Prompt:
Working from the listing below, pick each line containing the word "computer" and copy it.

Dataset excerpts:
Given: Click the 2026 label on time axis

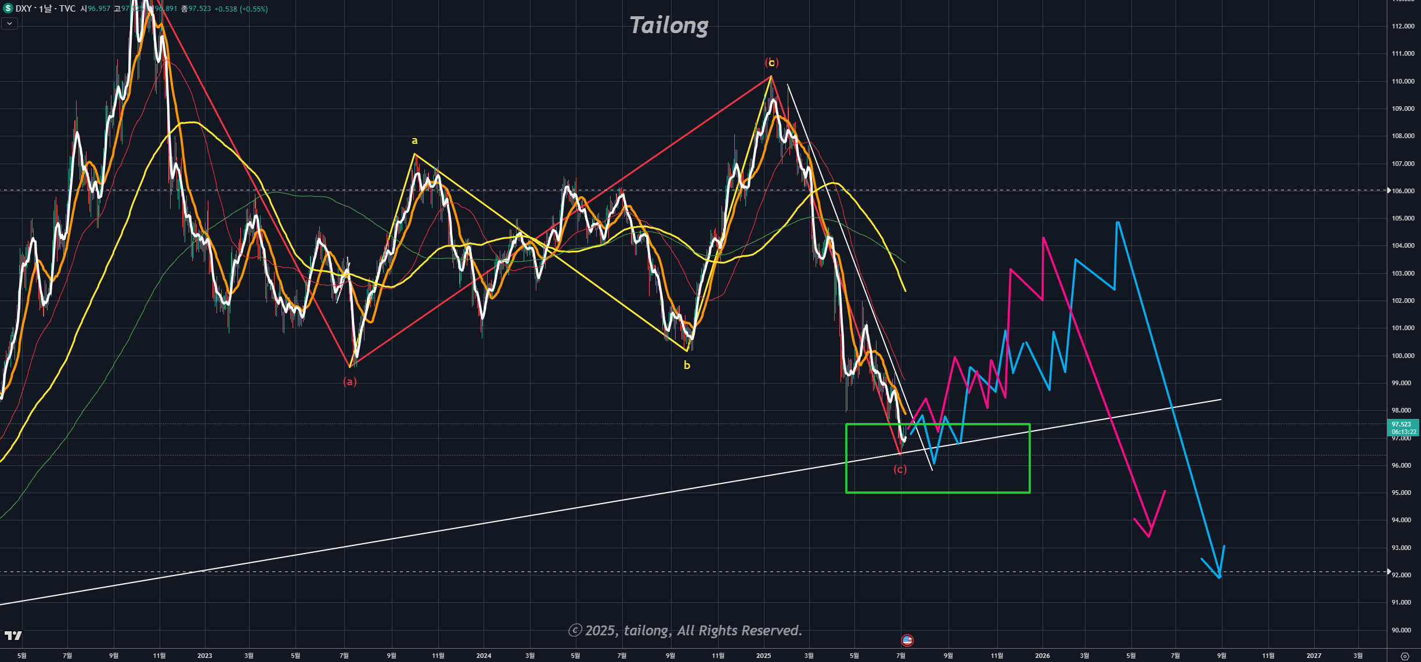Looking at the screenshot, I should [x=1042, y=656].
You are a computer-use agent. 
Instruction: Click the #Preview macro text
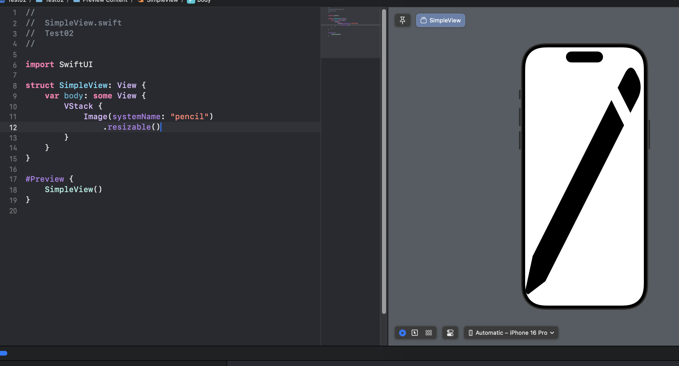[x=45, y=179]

---

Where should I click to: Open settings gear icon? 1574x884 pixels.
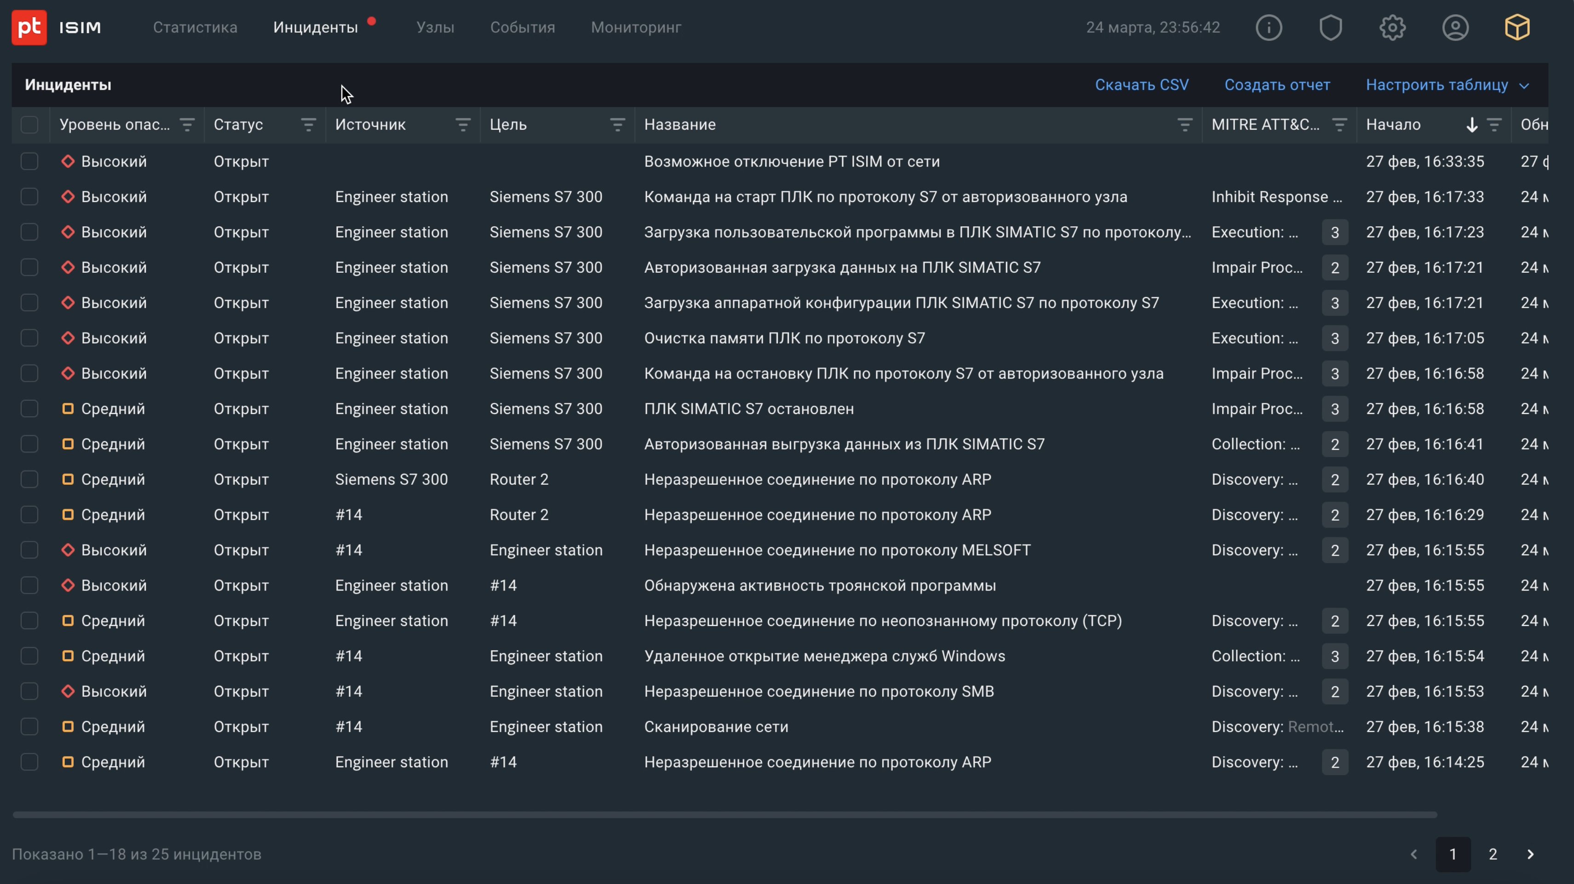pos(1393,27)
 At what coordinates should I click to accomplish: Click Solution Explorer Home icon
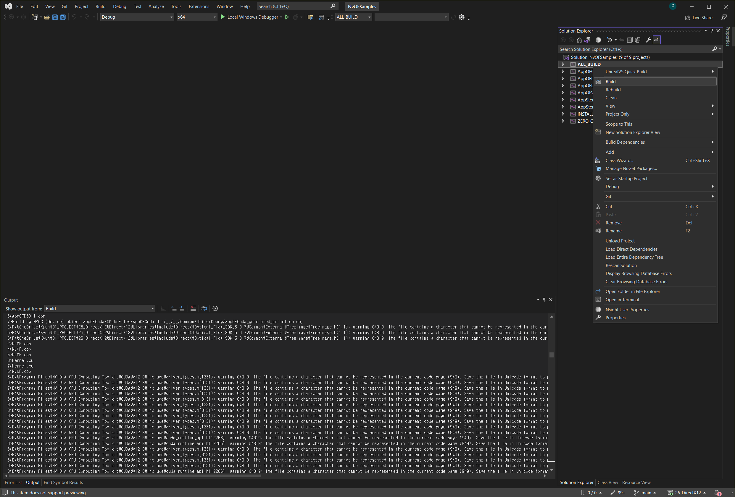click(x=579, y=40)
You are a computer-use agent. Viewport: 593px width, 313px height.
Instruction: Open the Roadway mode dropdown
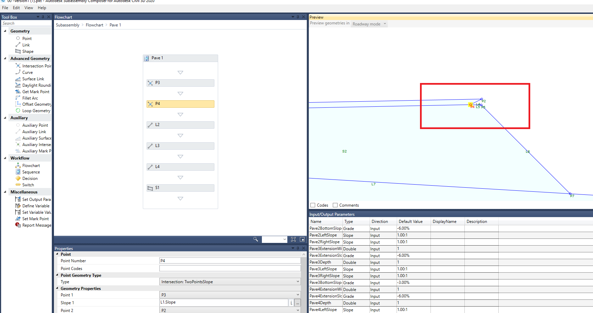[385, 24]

...

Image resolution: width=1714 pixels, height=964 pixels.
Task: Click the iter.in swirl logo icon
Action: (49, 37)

Answer section:
You are a computer-use agent. 
You are a computer-use agent. Viewport: 593px width, 313px height.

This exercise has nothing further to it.